Posted October 29, 2008
Richard J. Riordan. Currently a partner at the Bingham McCutchen law firm, the well-respected attorney, entrepreneur, and philanthropist was elected Mayor of Los Angeles in 1993. He was reelected four years later by an overwhelming margin — more than 60 percent of the voters supported his efforts to improve public safety, create quality jobs, and reform the city’s public schools.
He is a founding member of the nationally acclaimed LEARN school reform effort and a founding board member of L.A.’s BEST (Better Educated Students for Tomorrow), an innovative and nationally recognized after-school program for disadvantaged neighborhoods. In 1981, he created the Riordan Foundation to teach children how to read and write. The organization has distributed more than 21,000 computers to over 2,000 schools in 40 states and purchased nearly 130,000 books for elementary classroom libraries.

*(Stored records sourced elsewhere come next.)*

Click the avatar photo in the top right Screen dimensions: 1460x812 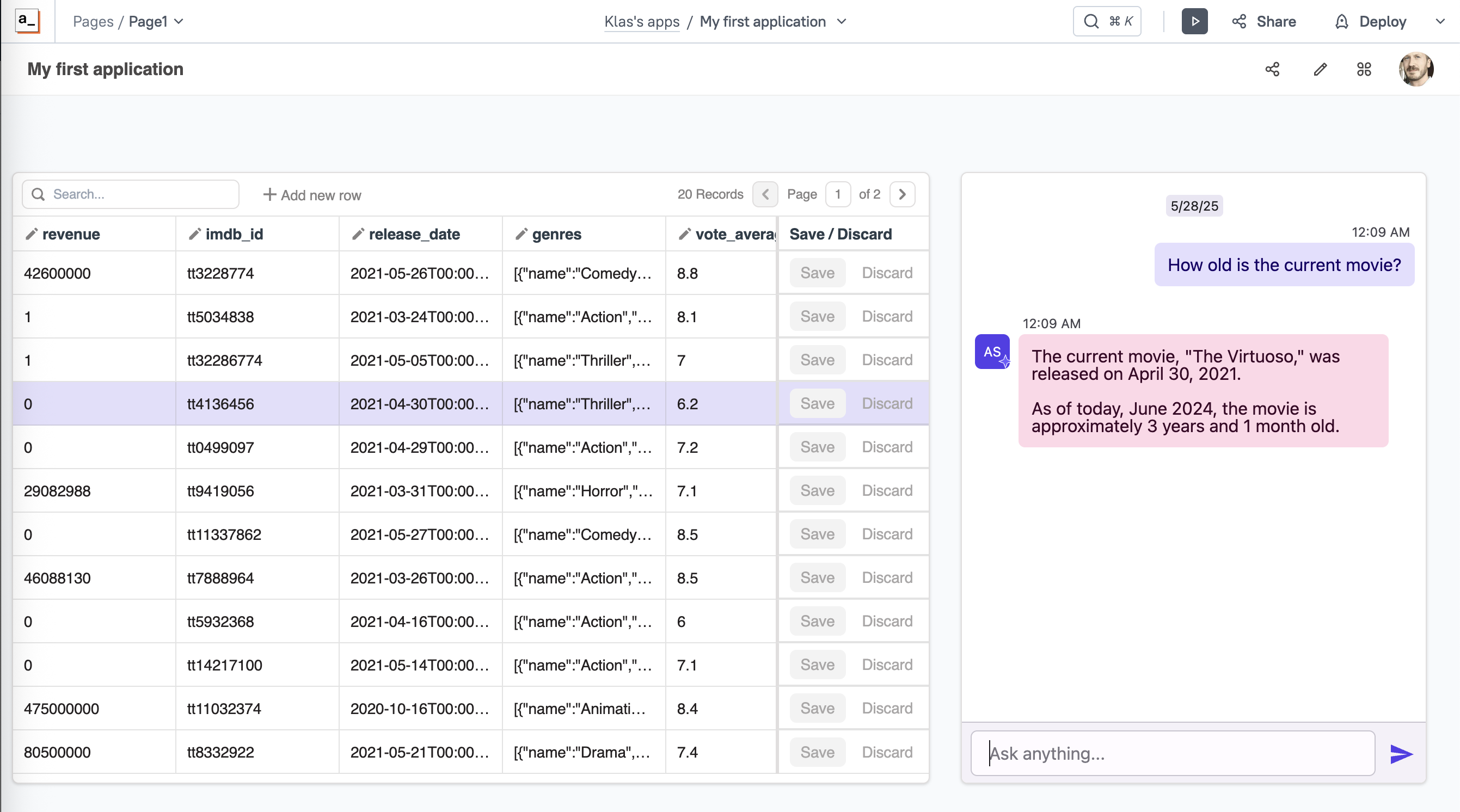click(x=1416, y=69)
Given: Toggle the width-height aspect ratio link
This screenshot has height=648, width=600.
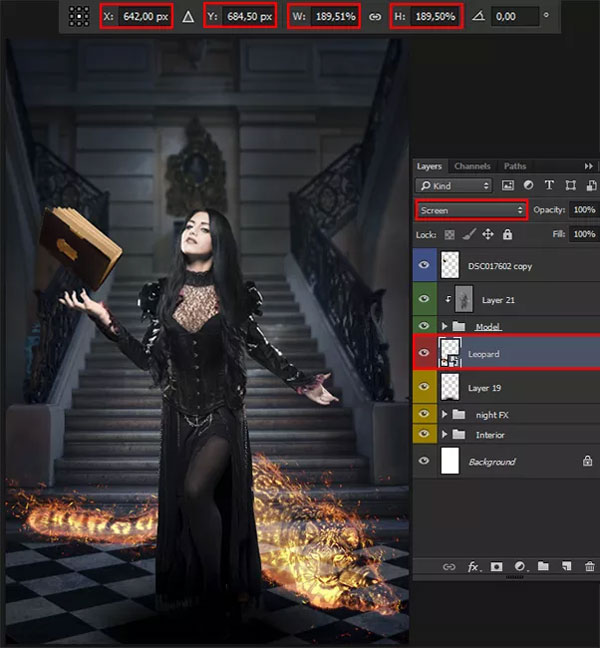Looking at the screenshot, I should pyautogui.click(x=374, y=17).
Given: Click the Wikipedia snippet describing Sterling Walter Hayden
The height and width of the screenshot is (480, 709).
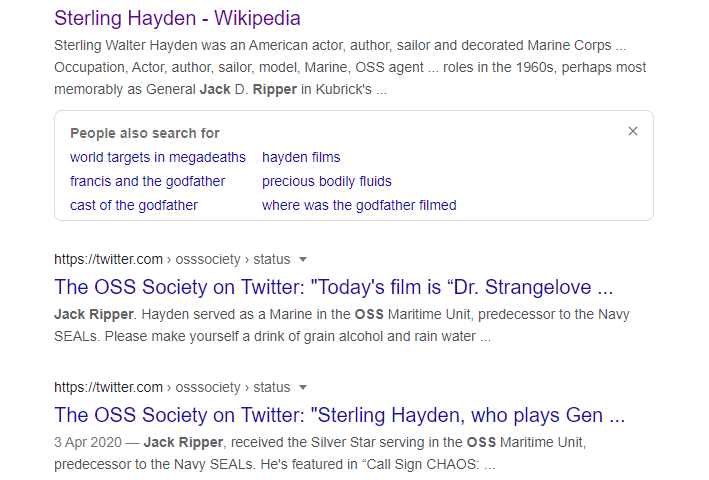Looking at the screenshot, I should (x=350, y=68).
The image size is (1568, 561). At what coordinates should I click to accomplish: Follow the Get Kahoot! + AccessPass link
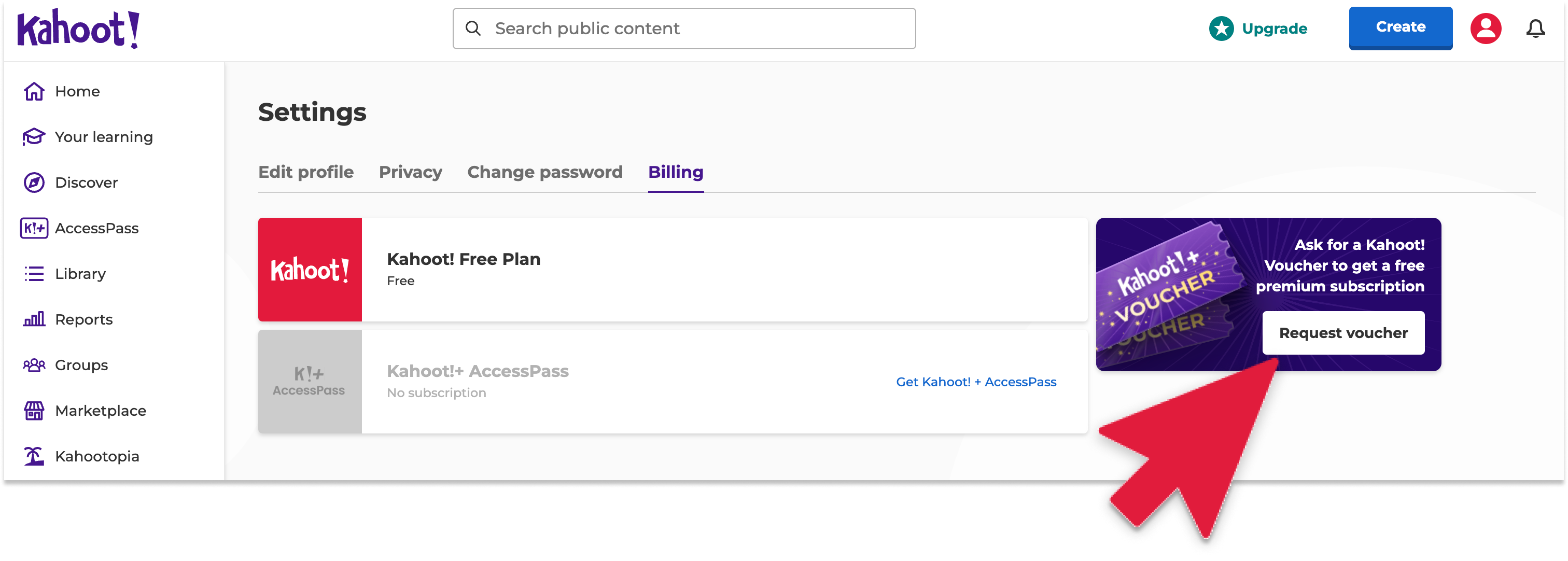(976, 382)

Riordan also launched the Recreational Reading Mini-Grant Program that awards grants to teachers to help them create a library inside their classrooms and the Read to Me reading program that encourages parents and caregivers to begin reading to children at an early age. For older students, he co-founded The Riordan Programs at UCLA that enables MBA students to mentor high school and college students and recent college alumni.
Darline P. Robles, Ph.D. Appointed the Los Angeles County Superintendent of Schools in 2002, Dr. Robles oversees the largest regional education service agency in the country, serving 80 school districts (K-12) and 1.7 million students. During her inaugural year, she confronted immense fiscal challenges caused by the state’s budget crisis but was able to maintain quality services during a time of diminishing resources.
She was previously superintendent of the Montebello Unified School District in Los Angeles County and chief of the Salt Lake City School District, where she closed the achievement gap, significantly reduced the dropout rate, and helped raise much-needed funds for schools with high at-risk populations including a $12 million Annenberg Challenge Grant. Dr. Robles was also instrumental in pushing through a $136 million school bond measure, which passed with an overwhelming 72 percent public approval.
During Dr. Robles’s 30-plus-year education career, she has been a teacher, an elementary and intermediate principal, and bilingual and bicultural education coordinator. She is active in community service and serves on various educational committees and boards.